Accepted for/Published in: JMIR Formative Research
Date Submitted: Jul 10, 2023
Open Peer Review Period: Jun 27, 2023 - Aug 22, 2023
Date Accepted: Oct 5, 2023
(closed for review but you can still tweet)
Chronic Disease Self-Management Mobile App: Findings from Applying Customer Discovery
ABSTRACT
Background:
Mobile health apps have potential to improve chronic disease self-management, however, their adoption is not widespread and equitable among all patient segments. Customer discovery and value proposition design methodology is a form of stakeholder engagement, and is based on marketing and lean startup business methods. As applied in healthcare, customer discovery and value proposition methodology can be used to understand the clinical problem and articulate the product’s hypothesized unique value proposition relative to alternative options that are available to end users.
Objective:
This paper describes the experience of academic researchers in applying customer discovery and value proposition methodology learned through the I-Corps@NCATS program, to identify potential stakeholders, their needs, adaptability, and sustainability of a chronic disease management mobile application (CDapp). The motivation for our work with CDapp is to improve healthcare outcomes for all segments of the population, particularly among older patients with multiple and common chronic diseases (CD).
Methods:
Data obtained through key informant interviews was analyzed using rapid qualitative analysis methods, and the value proposition framework to identify the needs, challenges (pains), and potential benefits (gains) of our stakeholders, defined as customer segments and influencers, and their roles in managing chronic health conditions
Results:
Our results showed that the primary consumers (end users) of CDapp were the patients. The app adopters (decision-makers) were medical center leaders including population health department managers and insurance providers, while the consumer adoption influencers (influencers or saboteurs) were clinicians and patient caregivers. Our interviewees highlighted that in order to have an app adopted, it needed to show multi-pronged value specific to each customer segment.
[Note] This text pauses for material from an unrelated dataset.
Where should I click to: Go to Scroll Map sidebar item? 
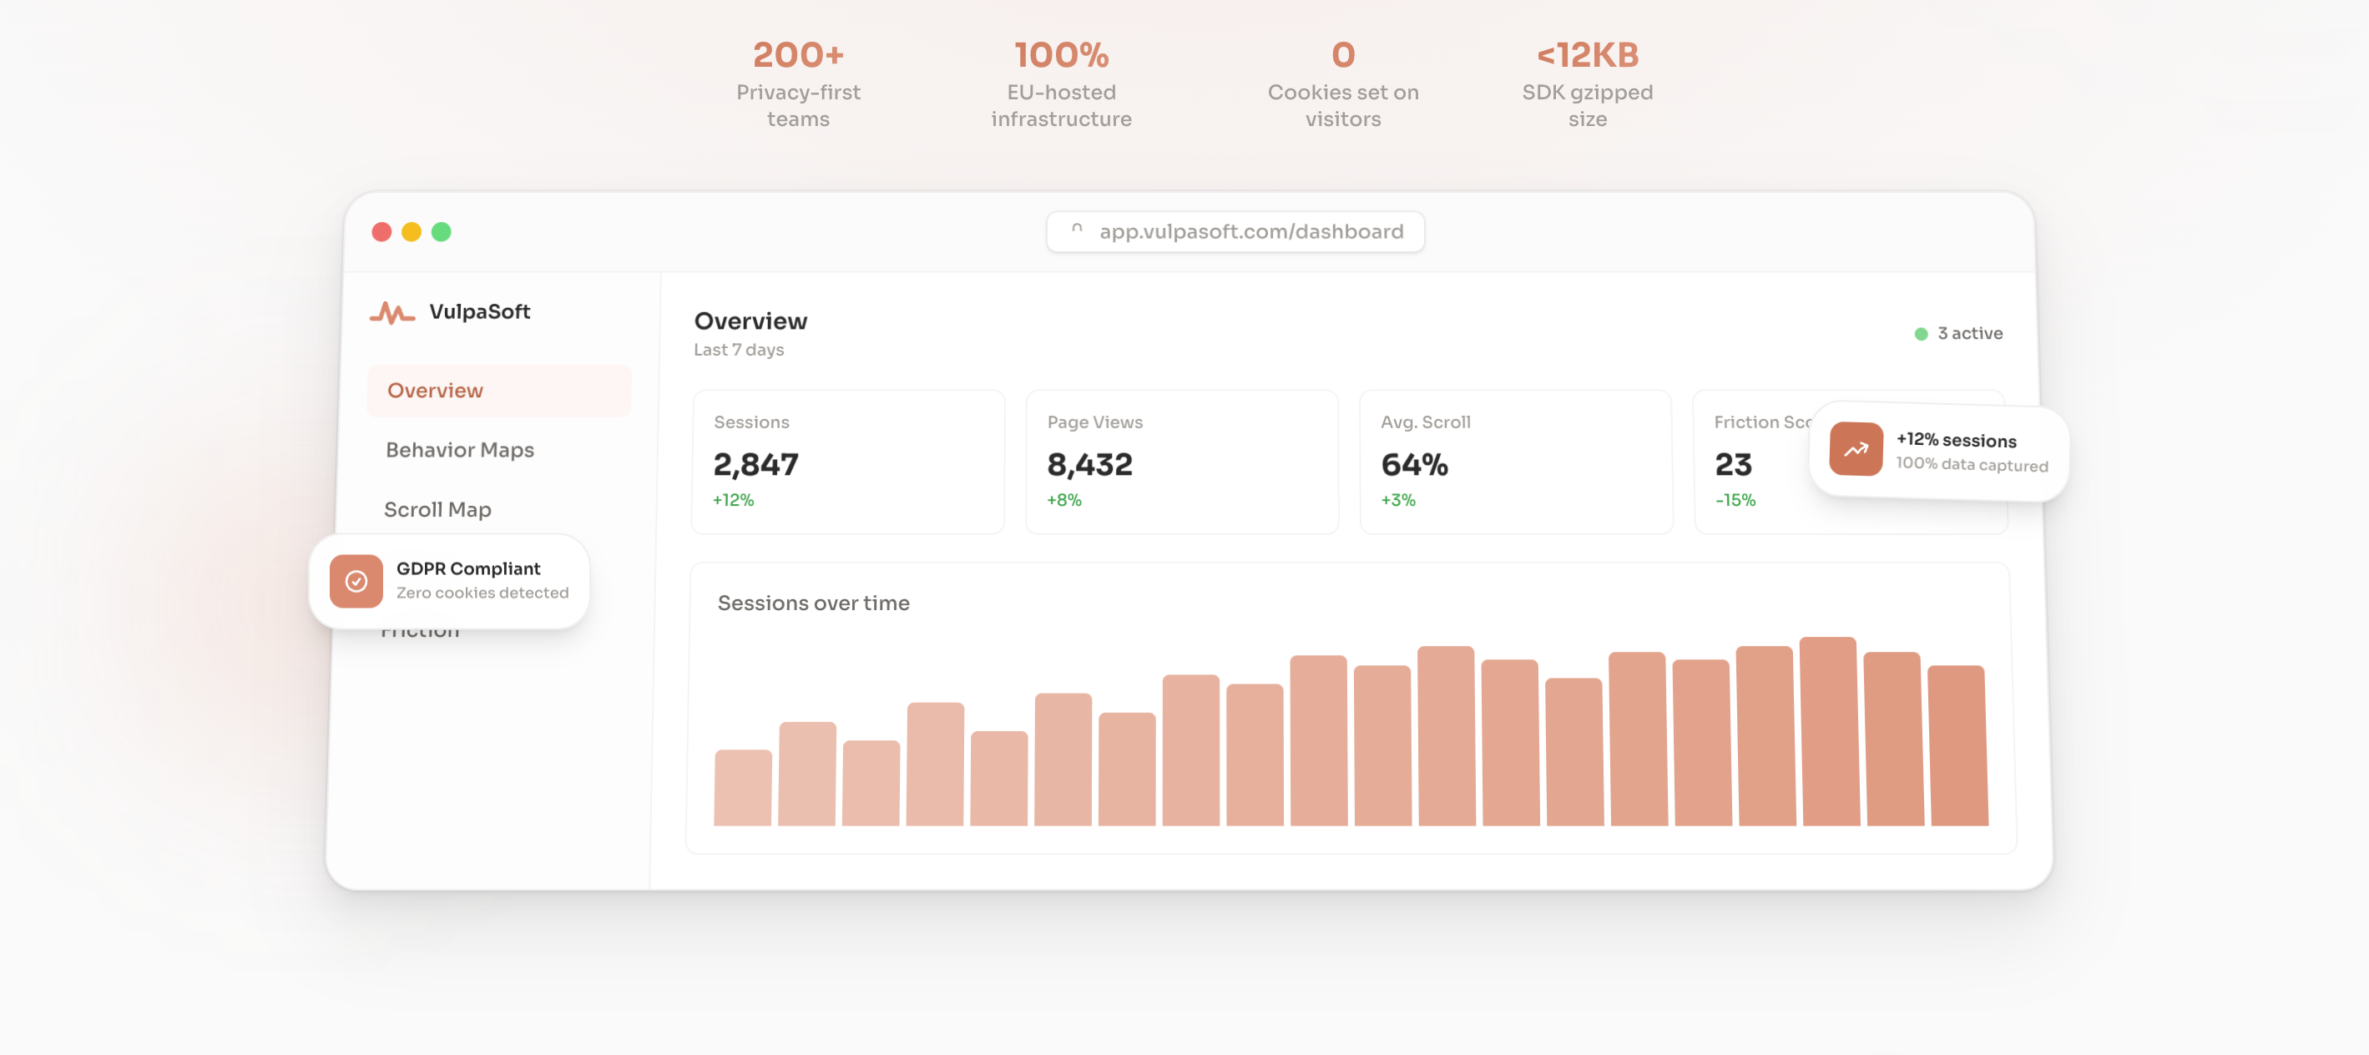438,510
We developed an ecosystem map to visualize the clinical practice workflow and how an app for CD management might integrate within an academic healthcare center or system. A value proposition for the identified customer segments was generated. Each stakeholder segment was working within a different framework to improve patient self-management. Patients needed help to adhere to self-care activities and they needed tailored health education. Healthcare leaders aimed to improve the quality of care while reducing costs and workload. Clinicians wanted to improve patient education and care while reducing their own time burden. Our results also showed that within academic medical centers, there were variations regarding patients’ self-reported abilities to manage their disease.
Conclusions:
Rapid customer discovery is an intuitive method for identifying the needs of multiple stakeholder segments, such as the adoption and use of CDapp to manage chronic diseases. The customer discovery and value proposition methodology can be used as an alternative or complementary approach to formative research refreshing to generate valuable information in a brief period of time.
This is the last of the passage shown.